• **Work to do**:
(1) Answer these questions from the logtap page:
(a) How much memory does the page say logtap uses?
(b) In the quickstart, which environment variable on the laptop points to the server address?
(c) Which port does the quickstart pass to logtap collect?
(2) Using the logtap page, explain how logtap lets a user pick up the log stream again after a disconnect.

Skip to content
/ logtap Public

Tail for GPU clouds. Survives disconnects, aggregates multi-node.

License

Notifications You must be signed in to change notification settings

cainky/logtap

logtap

PyPI version Tests License: GPL v3 Python 3.10+

tail -f for GPU clouds. Survives disconnects, aggregates multi-node.

Stop losing your training logs when SSH drops. Watch from anywhere, reconnect seamlessly.

The Problem

You're training a model on RunPod, Vast.ai, or Lambda. You SSH in, start training, and:

  • Your terminal disconnects after an hour
  • You lose visibility into what's happening
  • You resort to tmux hacks just to keep logs alive
  • Multi-node training means logs scattered across machines

The Solution

# On your GPU instance
pip install logtap
logtap collect &
python train.py 2>&1 | logtap ingest run1

# From your laptop (or phone)
logtap tail run1 --follow

# Connection drops... reconnects automatically
# "reconnected (missed 0 lines)"

Quickstart: RunPod / Vast.ai

On the GPU instance:

pip install logtap
export LOGTAP_API_KEY=secret
logtap collect --port 8000

Start training and stream logs:

python train.py 2>&1 | logtap ingest run1 --tag node=$(hostname)

From your laptop:

export LOGTAP_SERVER=http://<gpu-ip>:8000
export LOGTAP_API_KEY=secret
logtap tail run1 --follow

Disconnect, close your terminal, or switch networks. Re-run logtap tail anytime to resume where you left off.

Works the same on RunPod, Vast.ai, Lambda, and any ephemeral GPU cloud.

Features

  • Survives Disconnects - Resume from where you left off with cursor-based streaming
  • Pipe-Friendly - Works with any training script via stdin
  • Multi-Node Ready - Tag runs with node=gpu1 and filter/aggregate
  • Zero Infra - No database, no complex setup, just pip install
  • Lightweight - <50MB memory, append-only file storage

Why not tmux / mosh?

tmux and mosh help keep SSH sessions alive. logtap solves a different problem.

• **Provided material**:

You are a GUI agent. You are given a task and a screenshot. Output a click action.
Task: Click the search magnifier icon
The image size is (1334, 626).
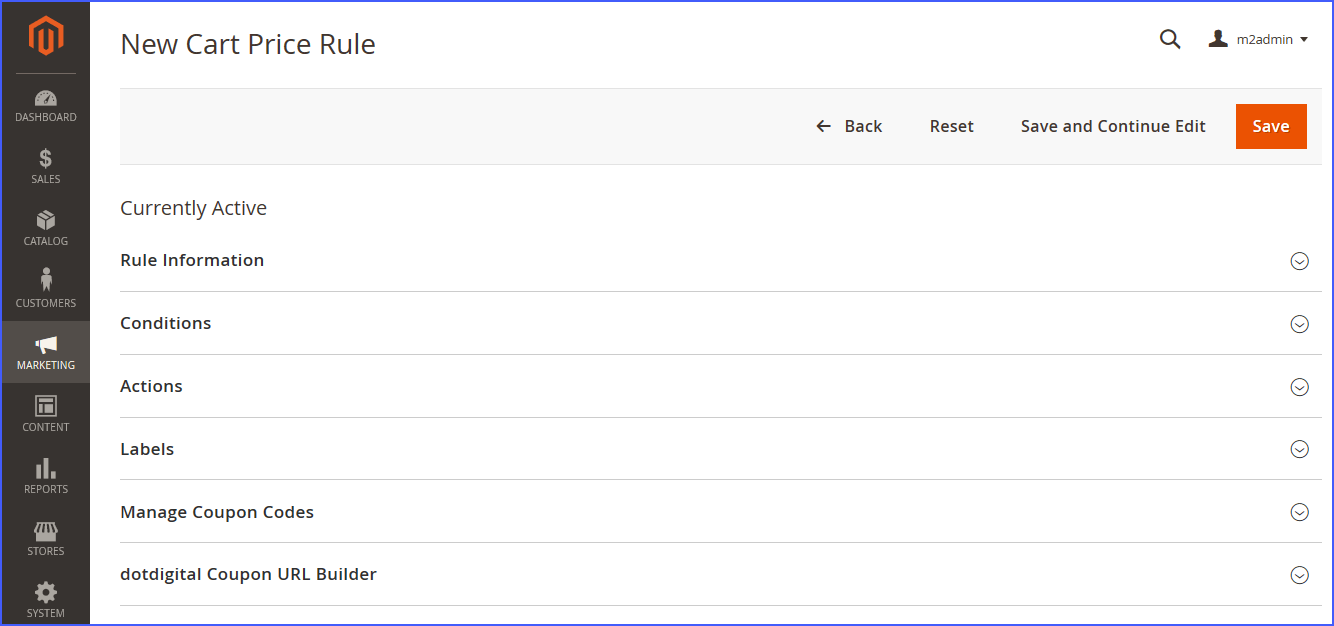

---

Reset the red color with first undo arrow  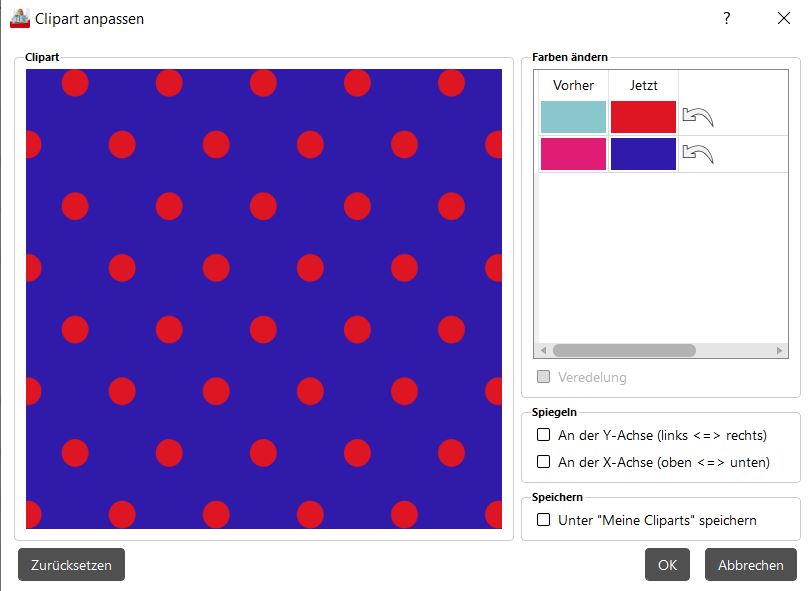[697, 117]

--

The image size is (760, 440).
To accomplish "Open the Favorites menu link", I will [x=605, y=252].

• **Responses to the exercise**:
(1)
(a) Less than 50MB.
(b) LOGTAP_SERVER.
(c) Port 8000.

(2) logtap uses cursor-based streaming, so a user can resume from where they left off. After a disconnect, a closed terminal, or a network switch, re-running logtap tail continues the stream from that point.